Another initiative is Recoginising Contextual Masters, built on an understanding that some employees acquire deep knowledge of the customers business and deliver exponential value. TCS has selected 3,500 contextual masters and shared their stories across internal social network platforms. Another programme, Inspire to Lead, is for first-level supervisors, about 20,000 of whom have attended the programme.
In the TCS National Qualifier Test (NQT), a national-level examination to qualify for campus hiring, those who perform exceptionally well in the online test also get an opportunity to take a shot at a digital skills-based examination, one of the toughest in the industry. Over 40,000 job offers have been made on the basis of NQT results in FY20. Gamified Hiring allows candidates to demonstrate skills. The latest TCS CodeVita, the flagship global coding contest, saw more than 2,00,000 registrations worldwide.

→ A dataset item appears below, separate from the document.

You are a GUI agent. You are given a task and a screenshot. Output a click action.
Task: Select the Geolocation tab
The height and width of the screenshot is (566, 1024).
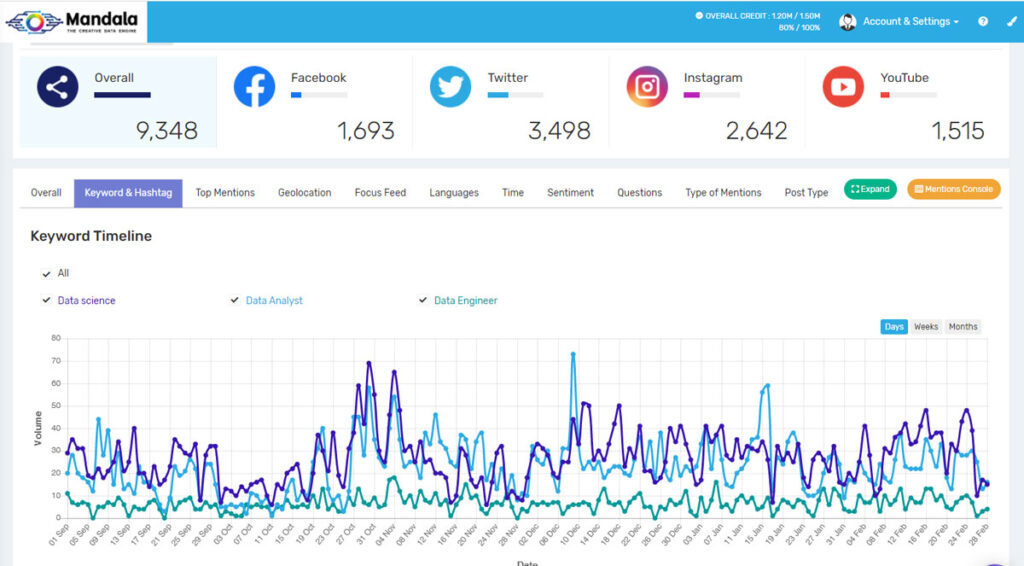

The initiatives are showing results. Attrition in FY19 was 11.3 per cent as against the industry average of 15-20 per cent. TCS is among the largest private sector employers of women - 36.3 per cent employees (over 1,63,000) are women. "Our initiatives for women revolve around four pillars: sensitisation and awareness, lifecycle management, grooming and development and networking and affiliations. We have customised these initiatives so that they appeal to women in different stages of their lives at personal and professional levels," says Lakkad. The policies for women employees include maternity leave, special maternity leave and adoption and childcare leave. "In addition, we also run programmes such as Women Discussion Circles and Workplace Parents Group to help women through mentoring, counselling and parenting workshops," says Lakkad.
The retention rate for women who go on maternity leave is 99 per cent, he adds. TCS also has a women leadership programme, iExcel, which grooms women in middle and senior levels to become leaders. It helps women employees interact with top executives within and outside TCS. The executives also act as role models and mentors. So far, over 600 women have participated in the programme. Under another programme, Network to Win, or nWin, TCS assigns mentors to women employees at junior levels.
TCS has been recognised as the Global Top Employer for the fifth consecutive year by the Netherlands-based Top Employers Institute. It is also the Number One Top Employer in three regions - Europe, MEA and APAC. In country-wise rankings, it was ranked as the best employer in 11 countries - Argentina, Australia, Belgium, Chile, Denmark, Germany, Hong Kong, Saudi Arabia, UAE, the UK and the US - and among the top three employers in eight other countries.